In 2002's XXX, Vin Diesel managed to single-handedly steal the spy film genre crown from James Bond by creating a secret agent for the new millennium.
A mixture of brawn and charisma, Diesel's Xander Cage looked to be a character with a long and bright future ahead of him.
Sure, the premise of using an extreme sports athlete to fight terrorism was preposterous, but Diesel at least made the notion fun and the action was almost non-stop.
But the best-laid plans of mice and producers go out the window when your star chooses not to renew for the sequel. Perhaps it was because he got a peek at the script for XXX: State of the Union.
This time around international terrorism gets domesticated when an extremist faction of the U.S. military, led by the secretary of defense (Willem Defoe), plots to kill a good portion of the Congress during the president's state of the union address, all because the prez isn't quite Bush enough.
Before any of that can happen the NSA headquarters is attacked by ninja-like soldiers who kill everyone except Agent Augustus Gibbons (Samuel L. Jackson), who manages to escape the mayhem along with Toby Lee Shavers (Michael Roof), XXX's version of Bond's Q.

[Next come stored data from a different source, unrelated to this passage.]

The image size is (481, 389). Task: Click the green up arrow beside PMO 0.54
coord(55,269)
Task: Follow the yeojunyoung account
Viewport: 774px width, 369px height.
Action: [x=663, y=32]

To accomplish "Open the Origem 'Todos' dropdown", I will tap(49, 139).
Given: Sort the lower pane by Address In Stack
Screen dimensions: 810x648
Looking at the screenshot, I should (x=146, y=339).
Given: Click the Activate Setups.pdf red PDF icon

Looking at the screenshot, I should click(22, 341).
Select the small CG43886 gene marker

Suspecting the attack came from within the government itself, Gibbons turns to the only man he can trust ... Xander Cage? Nope. Apparently he was killed in South America. Oh, well.
Next in line. Darius Stone (Ice Cube), a hard-ass former Navy SEAL who once served under Gibbons and who is now serving time in a military prison for breaking a general's jaw.
After busting Stone out of prison in the first of many of the film's "yeah, right" action sequences, Stone turns to the only people he can trust to help get to the bottom of the conspiracy -- his peeps in the 'hood.
It's at this point State of the Union starts leaking into blaxploitation territory, painting the inner-city characters as either gang-bangers or car jackers, all with hearts of gold. As absurd as it gets, it might have had a chance of working had someone with Diesel likeability, such as rapper Xzibit (Pimp My Ride) -- who plays the boss of the car-jackers -- been the new XXX.
But no, we get Cube (he of the Michelle Rodriguez school of acting; you know, scowl a lot and people will think you're tough) who appears to believe his character's name is a type of acting style.
Regardless, in the end it all comes down to a race to Capitol Hill to save The Man where lots of things get blown up, plenty of people get killed, lots of music gets cranked and the state of Hollywood gets a little sadder.